Encrypt and decrypt env config files quickly and easily
npm install encrypted-env


encrypted-env is designed to make encrypting and decrypting sensitive .env files a breeze. It's supports using different configuration files for different environments (e.g. development, staging, and production) with different encryption keys for each, and can detect which to load based on existing environmental variavbles.
``bash`
npm install encrypted-env
This package provides two commands, env-encrypt and env-decrypt. To encrypt your .env file, run npx env-encrypt. If encrypting for the first time, the user will be prompted to enter in a 32-character key. The key is then stored for future encryption / decryption.
Create a .env-encrypted.config.json configuration file in the root of your project that maps environment names to the filename of the configuration file to use.
`json`
{
"development": ".env.dev",
"staging": ".env.staging",
"production": ".env.prod"
}
Once defined, you can encrypt and decrypt configuration files for each environment by appending the environment name to the command:
`bash`
npx env-encrypt staging
This may also be used in the scripts section of your package.json file:
`json`
{
"name": "project-name",
"scripts": {
"encrypt:staging": "env-encrypt staging",
"decrypt:staging": "env-decrypt staging"
}
}
To enable dynamic decryption in CI, set a secret in the repository and inject it into the process ENV for decryption.
For example, here's a GitHub Actions job that decrypts the env files for a project prior to running integration tests that require them:
`yaml
integration-test:
runs-on: ubuntu-latest
timeout-minutes: 5
steps:
- name: Checkout
uses: actions/checkout@v2
- name: Setup Node
uses: actions/setup-node@v2
with:
node-version: 14.x
- name: Install dependencies
run: npm install
- name: Decrypt env
run: npx env-decrypt
env:
ENV_KEY: ${{ secrets.ENV_KEY }}
CI: true
- name: Run integration tests
run: npm run test:integration
`
To load environmental variables into your project:
`typescript
import loadENV from 'encrypted-env';
const env = loadENV();
`
If you have multiple environments defined, it will load the config file that corresponds to the environment set in the NODE_ENV or ENVIRONMENT variable.

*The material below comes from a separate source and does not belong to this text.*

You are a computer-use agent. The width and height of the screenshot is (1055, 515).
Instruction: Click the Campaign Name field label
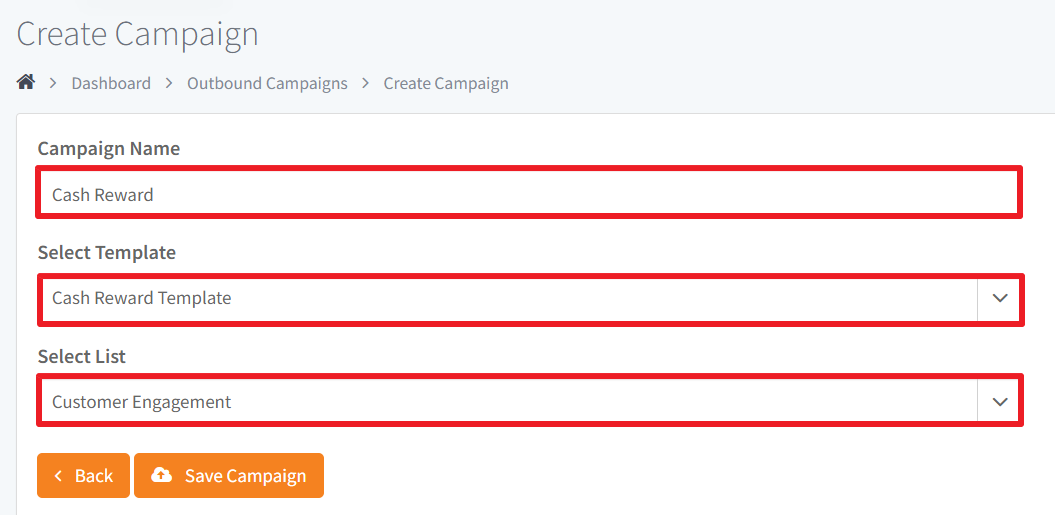click(x=109, y=149)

For example, if the NODE_ENV process env is set to development and the .env-encrypted.config.json file looks like this:
`json`
{
"development": ".env.dev",
"staging": ".env.staging",
"production": ".env.prod"
}
Then it will attempt to parse and load .env.dev. If it cannot find .env.dev, it will fail with an error prompting the user to run npx env-decrypt development- which will attempt to create .env.dev from .env.dev.encrypted.
Make sure to add these lines to your .gitignore file:
`text`
*/.env
*/.key
This way, only the encrypted .env` files will be pushed to version control.